• GIVEN RECORDS
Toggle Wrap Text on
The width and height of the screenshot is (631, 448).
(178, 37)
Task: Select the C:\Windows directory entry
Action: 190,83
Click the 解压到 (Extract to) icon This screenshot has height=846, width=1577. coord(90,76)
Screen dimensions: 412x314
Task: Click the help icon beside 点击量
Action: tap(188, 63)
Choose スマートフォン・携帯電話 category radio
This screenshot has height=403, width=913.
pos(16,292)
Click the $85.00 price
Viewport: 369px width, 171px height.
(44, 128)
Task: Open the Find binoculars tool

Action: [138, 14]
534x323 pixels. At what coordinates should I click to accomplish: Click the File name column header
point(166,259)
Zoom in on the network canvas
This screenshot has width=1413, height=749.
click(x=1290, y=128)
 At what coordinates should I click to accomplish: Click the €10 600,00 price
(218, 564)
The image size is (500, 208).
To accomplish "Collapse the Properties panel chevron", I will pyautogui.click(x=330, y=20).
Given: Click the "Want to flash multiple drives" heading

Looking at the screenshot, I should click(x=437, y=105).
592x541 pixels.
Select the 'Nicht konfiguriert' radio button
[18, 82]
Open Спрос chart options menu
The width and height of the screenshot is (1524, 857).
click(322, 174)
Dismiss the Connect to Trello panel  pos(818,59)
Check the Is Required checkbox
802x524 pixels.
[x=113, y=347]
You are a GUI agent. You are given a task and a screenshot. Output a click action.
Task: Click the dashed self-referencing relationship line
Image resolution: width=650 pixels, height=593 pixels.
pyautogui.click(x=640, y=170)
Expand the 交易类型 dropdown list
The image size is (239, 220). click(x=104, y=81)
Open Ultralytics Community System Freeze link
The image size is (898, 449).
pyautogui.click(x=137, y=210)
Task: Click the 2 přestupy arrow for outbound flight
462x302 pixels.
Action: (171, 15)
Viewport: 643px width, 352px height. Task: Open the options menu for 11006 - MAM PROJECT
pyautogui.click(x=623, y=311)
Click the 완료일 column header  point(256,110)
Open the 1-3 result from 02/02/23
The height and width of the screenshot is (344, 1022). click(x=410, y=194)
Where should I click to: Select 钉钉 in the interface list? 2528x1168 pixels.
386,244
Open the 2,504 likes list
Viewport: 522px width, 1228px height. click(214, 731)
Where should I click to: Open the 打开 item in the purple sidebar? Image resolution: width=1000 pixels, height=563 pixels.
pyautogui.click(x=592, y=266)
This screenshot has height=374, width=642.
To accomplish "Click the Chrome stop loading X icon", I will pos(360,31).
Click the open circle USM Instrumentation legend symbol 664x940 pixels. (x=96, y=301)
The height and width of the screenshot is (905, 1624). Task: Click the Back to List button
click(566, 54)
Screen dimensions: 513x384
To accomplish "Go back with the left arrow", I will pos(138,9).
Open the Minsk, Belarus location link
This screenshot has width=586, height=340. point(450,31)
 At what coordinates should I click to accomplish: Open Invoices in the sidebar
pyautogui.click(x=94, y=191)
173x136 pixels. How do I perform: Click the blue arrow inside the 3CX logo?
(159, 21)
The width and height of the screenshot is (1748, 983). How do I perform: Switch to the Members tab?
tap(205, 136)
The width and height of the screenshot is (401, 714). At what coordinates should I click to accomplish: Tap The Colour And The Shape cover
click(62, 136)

• JOB
Can you quote all of the material above word for word, from first line to last, changing nothing?

• RESULT FOR THIS TASK
Toggle Wrap Text on
The width and height of the screenshot is (631, 448).
(178, 37)
Task: Select the C:\Windows directory entry
Action: 190,83
Click the 解压到 (Extract to) icon This screenshot has height=846, width=1577. coord(90,76)
Screen dimensions: 412x314
Task: Click the help icon beside 点击量
Action: tap(188, 63)
Choose スマートフォン・携帯電話 category radio
This screenshot has height=403, width=913.
pos(16,292)
Click the $85.00 price
Viewport: 369px width, 171px height.
(44, 128)
Task: Open the Find binoculars tool

Action: [138, 14]
534x323 pixels. At what coordinates should I click to accomplish: Click the File name column header
point(166,259)
Zoom in on the network canvas
This screenshot has width=1413, height=749.
click(x=1290, y=128)
 At what coordinates should I click to accomplish: Click the €10 600,00 price
(218, 564)
The image size is (500, 208).
To accomplish "Collapse the Properties panel chevron", I will pyautogui.click(x=330, y=20).
Given: Click the "Want to flash multiple drives" heading

Looking at the screenshot, I should click(x=437, y=105).
592x541 pixels.
Select the 'Nicht konfiguriert' radio button
[18, 82]
Open Спрос chart options menu
The width and height of the screenshot is (1524, 857).
click(322, 174)
Dismiss the Connect to Trello panel  pos(818,59)
Check the Is Required checkbox
802x524 pixels.
[x=113, y=347]
You are a GUI agent. You are given a task and a screenshot. Output a click action.
Task: Click the dashed self-referencing relationship line
Image resolution: width=650 pixels, height=593 pixels.
pyautogui.click(x=640, y=170)
Expand the 交易类型 dropdown list
The image size is (239, 220). click(x=104, y=81)
Open Ultralytics Community System Freeze link
The image size is (898, 449).
pyautogui.click(x=137, y=210)
Task: Click the 2 přestupy arrow for outbound flight
462x302 pixels.
Action: (171, 15)
Viewport: 643px width, 352px height. Task: Open the options menu for 11006 - MAM PROJECT
pyautogui.click(x=623, y=311)
Click the 완료일 column header  point(256,110)
Open the 1-3 result from 02/02/23
The height and width of the screenshot is (344, 1022). click(x=410, y=194)
Where should I click to: Select 钉钉 in the interface list? 2528x1168 pixels.
386,244
Open the 2,504 likes list
Viewport: 522px width, 1228px height. click(214, 731)
Where should I click to: Open the 打开 item in the purple sidebar? Image resolution: width=1000 pixels, height=563 pixels.
pyautogui.click(x=592, y=266)
This screenshot has height=374, width=642.
To accomplish "Click the Chrome stop loading X icon", I will pos(360,31).
Click the open circle USM Instrumentation legend symbol 664x940 pixels. (x=96, y=301)
The height and width of the screenshot is (905, 1624). Task: Click the Back to List button
click(566, 54)
Screen dimensions: 513x384
To accomplish "Go back with the left arrow", I will pos(138,9).
Open the Minsk, Belarus location link
This screenshot has width=586, height=340. point(450,31)
 At what coordinates should I click to accomplish: Open Invoices in the sidebar
pyautogui.click(x=94, y=191)
173x136 pixels. How do I perform: Click the blue arrow inside the 3CX logo?
(159, 21)
The width and height of the screenshot is (1748, 983). How do I perform: Switch to the Members tab?
tap(205, 136)
The width and height of the screenshot is (401, 714). At what coordinates should I click to accomplish: Tap The Colour And The Shape cover
click(62, 136)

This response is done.